Preamble: What follows are my (long-winded) musings on the current (Sep. 2011) state of concurrent programming in Matlab. For a specific guide to using the Theron C++ library for Actors concurrency in Matlab, see the following post.
Matlab is a standard programming environment for scientific calculations. In our lab, we use it for a lot of analysis, especially prototyping new analyses. Eventually, some of the performance critical stuff gets ported over to Java, but we still have plenty of things we need to run that are Matlab-only and need to be fast.
As personal computers add more and more cores without improving clock speeds much, there is more and more need for parallelized (AKA concurrent, multithreaded) software. Matlab is not a very popular language for supercomputing, but high-performance clusters also of course demand parallelized software. Matlab has some support for multithreading internally, so depending on which Matlab internal functions you use, you may see significant multicore use on your machine. But there is currently no support for explicitly writing multithreaded programs in vanilla Matlab.
One solution is to start multiple instances of Matlab and use communication abstractions like sockets (also not supported in vanilla Matlab) or the file system to interact between the processes. This is an okay solution for coarsely (AKA embarrassingly) parallel algorithms. Several nicely abstracted solutions exist. Matlab's own Parallel Computing Toolbox with its parfor construct for example. Free solutions include the multicore package from MatlabCentral FileExchange, and MatlabMPI/pMatlab from MIT. Multicore and pMatlab both use the file system for interprocess communication. (They have somewhat different abstraction models that make them appropriate for somewhat different styles of multithreading.) One upside to using the file system for interprocess multithreading is that it is trivial to use a network file system to make your code not only multiprocess but actually distributed to multiple machines.
But what if you need more finely grained parallelism, for example you want to code algorithms that flexibly break a problem into hundreds of sub-tasks and maximally exploit available hardware concurrency? At present, this seems to require you to either give up on Matlab entirely, or else write lower-level code that links into Matlab. The two methods I'm familiar with for linking lower-level code into Matlab are to write Java, which Matlab communicates with fairly smoothly, or else write C/C++/Fortran and bring it in with Matlab's "mex" functionality.
Java core concurrency is established, but based around low level threads and locks. It's a minefield of synchronization issues. There are libraries available for more abstracted approaches, but I haven't worked with them. And if a contained segment of code is really performance critical, writing it in native C/C++ makes sense.

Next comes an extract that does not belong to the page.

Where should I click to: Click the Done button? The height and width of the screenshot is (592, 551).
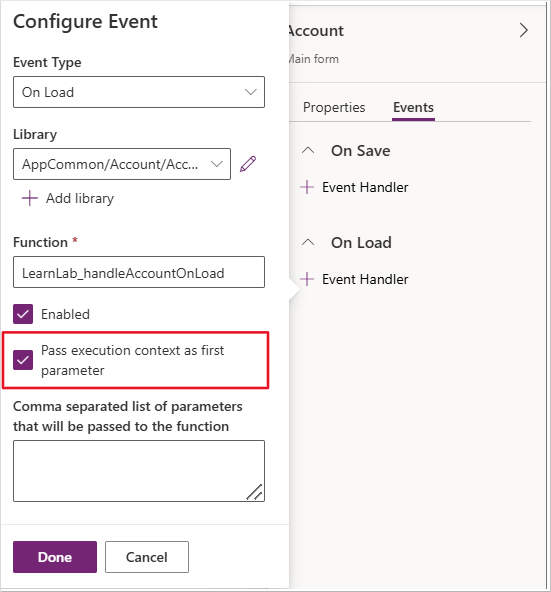[x=55, y=557]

So what are the capabilities for writing concurrent C++ and linking it into Matlab? Unfortunately current C++ compilers do not have native concurrency support. But this is expected to change in the not-too-distant future. C++11, the new standard, was approved last month with a new thread library based on the threading in the popular Boost distribution. Unfortunately, the C++11 threading standard looks a lot like Java core concurrency, built around low-level threads and mutexes with no support for higher-level, safer, simpler concurrency abstractions. Luckily, there are libraries available offering concurrency abstractions for C++. The one I'd like to highlight today is Theron.
Theron is a concurrency library for C++ based on the Actors model, in which most of the low-level thread/mutex concurrency implementation details are hidden from the user. It is not a strict Actors model based tightly on the academic definition of Actors, but it is in that spirit. It offers an Actors abstraction based on a backing thread pool, so that creating new Actors is cheaper than actually creating new threads, allowing you to trivially have hundreds or thousands of Actors in one program. The pool of worker threads services the Actors efficiently, allowing high exploitation of available hardware concurrency. Actors are also defined to communicate only through message passing and not through shared memory, eliminating most of the booby traps that make low level concurrent programming such a pain. (There are ways to pass shared memory between Theron Actors if you really need to, e.g. if you have large input data structures you don't want to copy into messages. It's then up to the user to ensure that the Actors interact with the shared memory in well defined, safe ways. Nevertheless I have found that the Actors abstraction is very helpful for simplifying concurrent code even if some degree of shared memory is slipped in.)
Another nice feature of Theron is that it is designed to allow easy swapping in of different underlying thread models. Currently it has wrappers for native Win32 threading as well as Boost threads. The expectation is that as C++11 std::thread compilers become available, it will be easy to adapt Theron to use the standard threading. Theron also has a very nice website with clear documentation of the simple, powerful API, a clear tutorial, getting started guide, and good user support. Although Theron has historically been somewhat Windows-centric, I was able to download Theron, build it on my work Mac, and get a multithreaded program running in Matlab in about a day. Getting it working in Linux took longer, but I think I have it figured out now too; see next post for details.
I recently came across another C++ Actors project, libcppa. This is much less mature than Theron, and relies on a lot of C++11 features for its core functionality, but it looks interesting. It's hosted on GitHub, so could be easy to dig into despite not a lot of documentation. But Theron is clearly the choice for the time being.